## Data records:
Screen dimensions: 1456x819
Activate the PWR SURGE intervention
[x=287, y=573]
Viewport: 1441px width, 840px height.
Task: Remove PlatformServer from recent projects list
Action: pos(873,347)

---

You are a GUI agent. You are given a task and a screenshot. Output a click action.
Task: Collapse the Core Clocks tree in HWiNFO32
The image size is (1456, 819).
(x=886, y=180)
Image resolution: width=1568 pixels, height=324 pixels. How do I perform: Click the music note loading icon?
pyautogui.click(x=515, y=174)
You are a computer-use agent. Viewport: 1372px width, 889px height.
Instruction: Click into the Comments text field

==

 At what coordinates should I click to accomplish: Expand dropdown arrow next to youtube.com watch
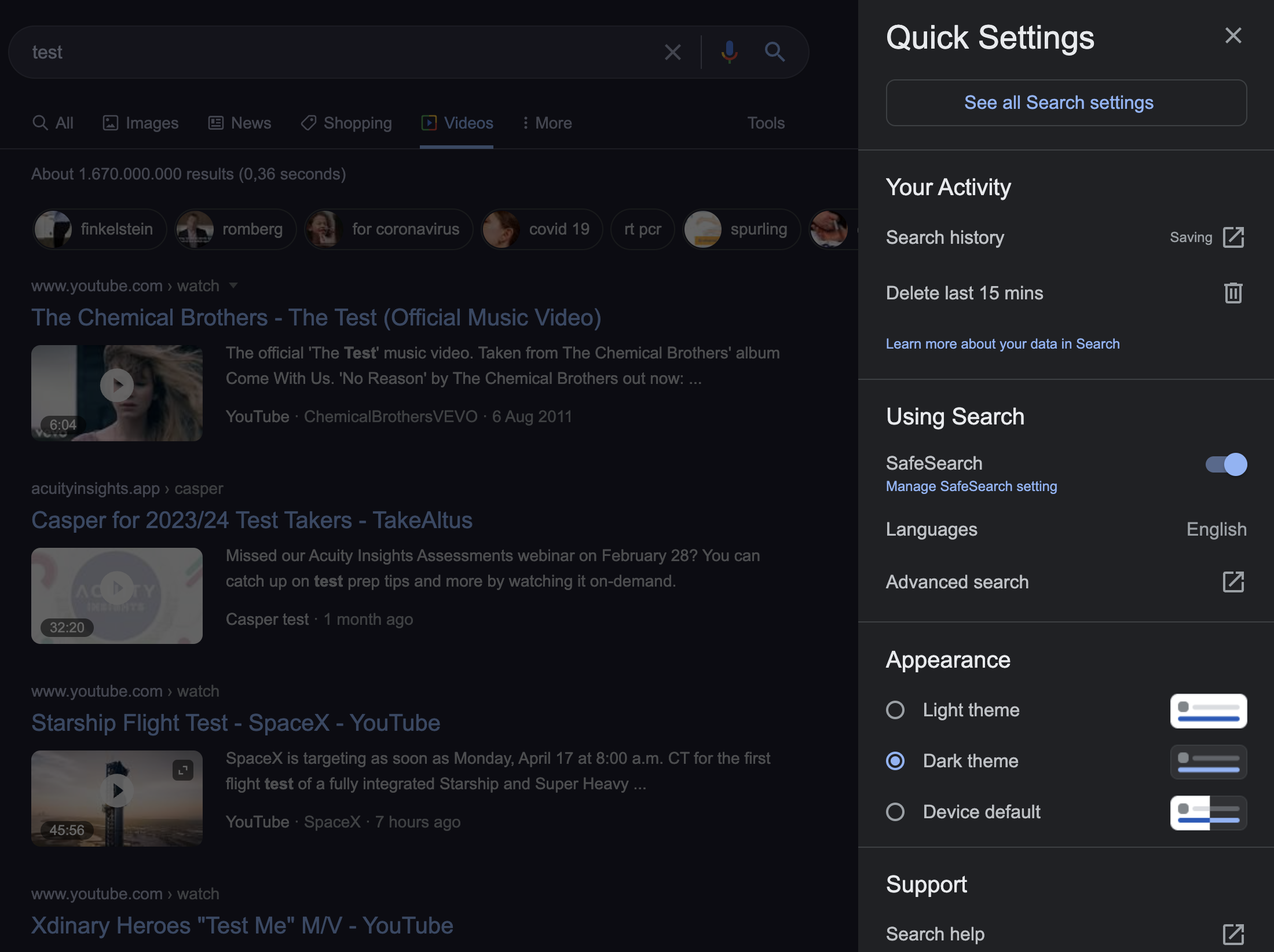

## Required action:
Reprint exactly the lines above that start at the one with "You are a GUI" and end at the one with "Instruction: Click into", keeping both and adding none.

## Result for this task:
You are a GUI agent. You are given a task and a screenshot. Output a click action.
Task: Collapse the Core Clocks tree in HWiNFO32
The image size is (1456, 819).
(x=886, y=180)
Image resolution: width=1568 pixels, height=324 pixels. How do I perform: Click the music note loading icon?
pyautogui.click(x=515, y=174)
You are a computer-use agent. Viewport: 1372px width, 889px height.
Instruction: Click into the Comments text field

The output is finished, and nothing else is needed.